* Aufgaben
1 - Von welcher Band stammt laut dem Text zu Kona die musikalische Untermalung?
2 - Schreib aus dem Text zu Kona den Abschnitt von „Durchaus realistisch, spielerisch“ bis einschließlich „mal was Neues.“ Wort für Wort ab.
3 - Knüpf an den Text zu Kona an und schreib ihn nach seinem letzten Satz weiter.

Kona ist kein reiner Walking Simulator. Es wollen eher einfache Auseinandersetzungen mit streunenden Wölfen bestritten, aber auch echte Rätsel gelöst werden. Letztere sind meist auch nicht wirklich schwer, erwarten aber von uns, dass wir auch kleine Details treffsicher erkennen. Das ist leider nicht immer leicht. Einerseits fühlt sich die Steuerung unnötig schwammig an, andererseits werden Objekte dadurch markiert, dass sich unser (weißer) Interaktionspunkt auf Gegenständen ändert, wenn wir denn nah genug dran sind. Ein bisschen doof ist an der Stelle schon, dass man den weißen Punkt in besonders weißen Umgebungen (Schnee zum Beispiel) ab und an auch mal übersehen kann. Ganz allgemein gaben sich ein paar der interaktiven Gegenstände schon mal etwas zickig. Dramatisch ist das wegen des gemächlichen Spieltempos zwar letztlich nicht, gerade die schwammige Charaktersteuerung kann auf Dauer aber enervierend sein. Meist ziemlich problemlos sind dagegen die meisten Rätsel. Durch einfaches Lesen finden wir schnell Dinge heraus. Beispielsweise das Teile eines Schneemobils überall verstreut liegen, aber die Texte Hinweise auf deren Aufenthalt enthalten. Natürlich muss hier und da auch erstmal was getriggert werden, heißt in diesem Fall vielleicht, erstmal das UFO zu aktivieren. Harte Kopfnüsse im Stil klassischer Adventures bietet Kona nicht. Meist bleiben die Rätsel wirklich simpel, aber nicht immer sind sie logisch.
Durchaus realistisch, spielerisch allerdings streitbar: Carl ist nicht sonderlich fix zu Fuß unterwegs. Obendrein ist es nun mal schweinekalt und an bestimmten Orten noch viel kälter. Also machen trotz des mäßig großen Areals die Fahrzeuge Sinn. Obendrein sollten wir generell Holz, Anzünder und Streichhölzer dabei haben. Sonst gibt es einen Satz verdammt oft zu hören: It was so cold, Carl couldn’t feel his toes anymore.
Boah, ne, ich weiß es. Erzähl doch mal was Neues.
Eigentlich macht Kona auf akustischer Seite wenig verkehrt. Ein professioneller Erzähler macht das, was seine Berufsbezeichnung sagt, mehr als ordentlich. Und auch die musikalische Untermalung der Folkband CúreLabel wirkt ausgesprochen passend. Leider kann gerade der Erzähler ab und an durch Wiederholung nerven. Da wäre der immer und immer wiederkehrende Satz, während wir uns ggf. etwas zu lange durch die Kälte schleppen oder Beschreibungen, die wir bei bestimmten Aktionen jedes Mal wieder hören. Das ist insofern schade, dass Kona in dem Bereich sonst punkten kann.

(Datensätze)
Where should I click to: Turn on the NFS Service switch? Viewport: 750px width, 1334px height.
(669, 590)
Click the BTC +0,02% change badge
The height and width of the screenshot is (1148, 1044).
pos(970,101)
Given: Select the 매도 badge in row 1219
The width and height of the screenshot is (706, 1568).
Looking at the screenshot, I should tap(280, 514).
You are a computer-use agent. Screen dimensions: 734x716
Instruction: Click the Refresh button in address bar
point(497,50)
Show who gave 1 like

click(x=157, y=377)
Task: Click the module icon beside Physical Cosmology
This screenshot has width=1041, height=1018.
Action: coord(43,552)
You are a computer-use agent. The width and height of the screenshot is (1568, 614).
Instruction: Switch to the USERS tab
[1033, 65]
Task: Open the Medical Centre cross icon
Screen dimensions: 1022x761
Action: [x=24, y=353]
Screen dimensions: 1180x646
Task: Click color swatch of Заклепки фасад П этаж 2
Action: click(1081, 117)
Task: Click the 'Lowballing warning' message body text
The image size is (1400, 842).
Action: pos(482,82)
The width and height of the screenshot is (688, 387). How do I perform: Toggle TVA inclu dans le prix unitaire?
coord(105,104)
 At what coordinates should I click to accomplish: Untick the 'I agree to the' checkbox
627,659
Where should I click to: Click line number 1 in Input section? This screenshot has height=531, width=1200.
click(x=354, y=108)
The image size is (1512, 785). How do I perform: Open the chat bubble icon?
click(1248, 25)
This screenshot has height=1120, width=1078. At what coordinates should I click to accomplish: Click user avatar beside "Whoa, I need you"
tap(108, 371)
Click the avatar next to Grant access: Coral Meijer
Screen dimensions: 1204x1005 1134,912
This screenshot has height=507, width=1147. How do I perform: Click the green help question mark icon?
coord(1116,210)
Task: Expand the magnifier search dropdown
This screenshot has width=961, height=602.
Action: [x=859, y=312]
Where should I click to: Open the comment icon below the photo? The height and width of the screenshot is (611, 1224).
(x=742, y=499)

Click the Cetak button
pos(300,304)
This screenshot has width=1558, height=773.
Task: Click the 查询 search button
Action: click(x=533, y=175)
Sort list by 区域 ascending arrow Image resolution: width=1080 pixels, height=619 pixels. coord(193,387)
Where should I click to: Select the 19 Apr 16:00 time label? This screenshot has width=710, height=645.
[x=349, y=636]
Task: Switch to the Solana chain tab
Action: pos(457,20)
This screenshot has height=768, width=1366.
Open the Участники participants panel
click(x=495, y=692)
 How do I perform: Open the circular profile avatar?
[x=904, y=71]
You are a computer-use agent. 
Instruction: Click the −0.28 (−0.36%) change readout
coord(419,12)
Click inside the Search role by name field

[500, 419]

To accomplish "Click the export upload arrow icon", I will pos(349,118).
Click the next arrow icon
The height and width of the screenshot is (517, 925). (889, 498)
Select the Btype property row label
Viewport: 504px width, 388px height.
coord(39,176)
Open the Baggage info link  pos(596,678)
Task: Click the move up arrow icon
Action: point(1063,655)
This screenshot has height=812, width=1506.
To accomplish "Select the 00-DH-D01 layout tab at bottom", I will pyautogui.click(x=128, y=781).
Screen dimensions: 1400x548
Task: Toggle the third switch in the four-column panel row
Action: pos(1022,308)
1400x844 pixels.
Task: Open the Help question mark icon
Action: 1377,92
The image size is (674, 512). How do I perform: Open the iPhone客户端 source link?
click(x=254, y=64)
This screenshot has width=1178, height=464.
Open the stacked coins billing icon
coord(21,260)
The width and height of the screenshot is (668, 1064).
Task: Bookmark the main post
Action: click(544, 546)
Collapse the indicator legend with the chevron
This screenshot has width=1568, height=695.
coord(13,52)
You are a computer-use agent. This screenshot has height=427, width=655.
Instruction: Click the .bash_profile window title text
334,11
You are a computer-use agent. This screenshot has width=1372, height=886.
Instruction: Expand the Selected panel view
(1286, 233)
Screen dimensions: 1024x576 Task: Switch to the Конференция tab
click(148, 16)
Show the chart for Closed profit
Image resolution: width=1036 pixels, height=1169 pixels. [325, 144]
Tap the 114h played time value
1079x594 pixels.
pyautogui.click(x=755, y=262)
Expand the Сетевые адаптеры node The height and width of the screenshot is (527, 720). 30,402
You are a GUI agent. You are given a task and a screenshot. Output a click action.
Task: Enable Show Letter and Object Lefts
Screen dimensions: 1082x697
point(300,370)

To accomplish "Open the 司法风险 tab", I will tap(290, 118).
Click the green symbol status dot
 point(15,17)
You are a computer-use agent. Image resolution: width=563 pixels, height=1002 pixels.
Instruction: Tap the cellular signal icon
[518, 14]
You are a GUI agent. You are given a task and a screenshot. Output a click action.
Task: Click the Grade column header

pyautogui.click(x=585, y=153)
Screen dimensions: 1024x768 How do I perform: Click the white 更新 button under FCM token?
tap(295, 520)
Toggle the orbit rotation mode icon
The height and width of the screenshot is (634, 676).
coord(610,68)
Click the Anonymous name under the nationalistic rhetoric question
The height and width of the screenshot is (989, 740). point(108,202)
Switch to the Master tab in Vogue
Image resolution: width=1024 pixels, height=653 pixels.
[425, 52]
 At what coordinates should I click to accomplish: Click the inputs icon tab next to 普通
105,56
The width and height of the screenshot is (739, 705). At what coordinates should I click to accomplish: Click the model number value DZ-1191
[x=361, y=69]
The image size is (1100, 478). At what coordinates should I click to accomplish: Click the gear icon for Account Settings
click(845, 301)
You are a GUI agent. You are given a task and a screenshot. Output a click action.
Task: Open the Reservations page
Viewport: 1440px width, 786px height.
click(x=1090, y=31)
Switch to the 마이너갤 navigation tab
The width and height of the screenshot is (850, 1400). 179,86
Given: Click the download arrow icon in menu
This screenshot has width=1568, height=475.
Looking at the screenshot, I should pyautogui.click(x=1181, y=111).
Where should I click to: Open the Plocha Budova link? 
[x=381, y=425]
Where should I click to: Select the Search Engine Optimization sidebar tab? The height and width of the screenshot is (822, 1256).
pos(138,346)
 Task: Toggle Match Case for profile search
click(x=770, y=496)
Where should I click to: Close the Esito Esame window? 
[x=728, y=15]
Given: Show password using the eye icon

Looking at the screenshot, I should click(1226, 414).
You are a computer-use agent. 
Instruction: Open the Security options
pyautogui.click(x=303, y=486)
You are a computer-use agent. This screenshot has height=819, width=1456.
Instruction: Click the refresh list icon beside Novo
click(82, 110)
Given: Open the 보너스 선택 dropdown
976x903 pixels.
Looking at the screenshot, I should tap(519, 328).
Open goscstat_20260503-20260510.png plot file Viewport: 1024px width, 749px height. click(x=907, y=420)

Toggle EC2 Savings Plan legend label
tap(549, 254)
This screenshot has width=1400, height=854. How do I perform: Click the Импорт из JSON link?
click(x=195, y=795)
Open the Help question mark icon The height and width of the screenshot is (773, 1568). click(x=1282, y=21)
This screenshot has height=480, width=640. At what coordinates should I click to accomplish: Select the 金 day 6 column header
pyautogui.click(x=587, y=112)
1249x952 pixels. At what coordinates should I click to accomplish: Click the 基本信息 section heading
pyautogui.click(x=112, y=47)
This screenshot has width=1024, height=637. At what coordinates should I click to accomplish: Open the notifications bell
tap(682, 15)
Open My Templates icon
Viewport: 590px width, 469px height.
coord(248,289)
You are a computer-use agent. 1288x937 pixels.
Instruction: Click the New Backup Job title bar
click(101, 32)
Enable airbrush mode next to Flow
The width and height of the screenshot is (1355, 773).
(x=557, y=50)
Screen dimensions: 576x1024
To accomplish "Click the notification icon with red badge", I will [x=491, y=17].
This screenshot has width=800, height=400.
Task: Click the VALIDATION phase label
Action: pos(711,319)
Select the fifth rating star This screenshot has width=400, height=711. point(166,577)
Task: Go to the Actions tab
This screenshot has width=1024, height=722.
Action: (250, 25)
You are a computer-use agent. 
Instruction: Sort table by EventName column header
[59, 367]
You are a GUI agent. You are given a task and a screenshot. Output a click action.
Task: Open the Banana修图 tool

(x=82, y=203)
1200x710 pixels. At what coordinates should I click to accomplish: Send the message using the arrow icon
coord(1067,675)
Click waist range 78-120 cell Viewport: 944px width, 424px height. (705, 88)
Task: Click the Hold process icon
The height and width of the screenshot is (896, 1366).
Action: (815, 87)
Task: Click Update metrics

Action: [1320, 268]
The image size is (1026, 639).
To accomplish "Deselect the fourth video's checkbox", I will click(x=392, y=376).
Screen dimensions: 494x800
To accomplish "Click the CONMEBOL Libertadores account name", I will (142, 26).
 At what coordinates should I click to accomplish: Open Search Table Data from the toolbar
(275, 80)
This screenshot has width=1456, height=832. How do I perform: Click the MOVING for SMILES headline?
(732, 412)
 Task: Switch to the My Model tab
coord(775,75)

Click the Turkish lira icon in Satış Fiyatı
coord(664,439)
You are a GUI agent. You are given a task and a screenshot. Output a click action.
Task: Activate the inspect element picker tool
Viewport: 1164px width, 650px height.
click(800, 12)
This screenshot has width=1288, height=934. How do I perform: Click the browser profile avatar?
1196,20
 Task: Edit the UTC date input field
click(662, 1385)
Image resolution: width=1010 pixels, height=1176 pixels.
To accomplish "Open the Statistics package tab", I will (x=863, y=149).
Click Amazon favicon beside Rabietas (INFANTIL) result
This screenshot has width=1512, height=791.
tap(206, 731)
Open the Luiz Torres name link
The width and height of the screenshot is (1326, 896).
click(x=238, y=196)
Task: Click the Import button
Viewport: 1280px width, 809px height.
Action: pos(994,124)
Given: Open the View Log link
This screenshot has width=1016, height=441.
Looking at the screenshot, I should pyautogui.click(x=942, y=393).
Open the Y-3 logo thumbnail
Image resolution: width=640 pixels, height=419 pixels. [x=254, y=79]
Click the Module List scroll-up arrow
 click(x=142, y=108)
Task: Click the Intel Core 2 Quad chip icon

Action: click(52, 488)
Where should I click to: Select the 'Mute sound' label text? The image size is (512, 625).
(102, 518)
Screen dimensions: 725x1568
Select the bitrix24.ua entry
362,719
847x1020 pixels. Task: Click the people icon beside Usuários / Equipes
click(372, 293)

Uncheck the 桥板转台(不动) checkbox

* Lösungen
1 - Von der Folkband CúreLabel.

2 -
Durchaus realistisch, spielerisch allerdings streitbar: Carl ist nicht sonderlich fix zu Fuß unterwegs. Obendrein ist es nun mal schweinekalt und an bestimmten Orten noch viel kälter. Also machen trotz des mäßig großen Areals die Fahrzeuge Sinn. Obendrein sollten wir generell Holz, Anzünder und Streichhölzer dabei haben. Sonst gibt es einen Satz verdammt oft zu hören: It was so cold, Carl couldn’t feel his toes anymore.
Boah, ne, ich weiß es. Erzähl doch mal was Neues.

3 -
Grafisch hinterlässt Kona dann wirklich gemischte Gefühle. Die Entwickler haben sich für einen realistischen Stil entschieden, der das Nordamerika-Feeling an sich auch ganz gut rüberbringt. Die eher altbackene Technik mag man dabei noch verzeihen, matschige Texturen und eher grobschlächtige Objekte sind nämlich an der Tagesordnung, den nicht gerade seltenen Baukastenlook dagegen eher weniger. Gerade der Landschaft fehlt es dabei oft völlig an nennenswerten Orientierungspunkten. So bleibt stellenweise nix als immer wieder auf die Karte zu schauen, sollte man wirklich mal ein Stück quer durch den Wald laufen. Regelmäßig auftretende kurze Nachladepausen, die nicht wirklich nachvollziehbar sind, machen das Thema Technik dann auch nicht wirklich besser.
Fazit
Schade, denn am Ende nutzt Kona sein Potenzial nicht wirklich aus. Ein schlechtes Spiel ist es dabei nicht. Gerade der Adventure-Part weiß an sich durchaus zu gefallen, Kona ist eben kein Selbstläufer. Allerdings könnte Paraboles Ego-Adventure gerade bei den Rätseln fordernder sein. An vielen kleinen Ecken mangelt es letztlich aber schlicht an Feintuning, das zeigt sich gerade auch an der Steuerung. Die funktioniert, ist aber einfach nicht so richtig gut. Für Adventure-Fans aber auch für Freunde von Walking Simulatoren, die mal ein wenig mehr gefordert werden möchten, ist Kona dennoch auf jeden Fall einen Blick wert.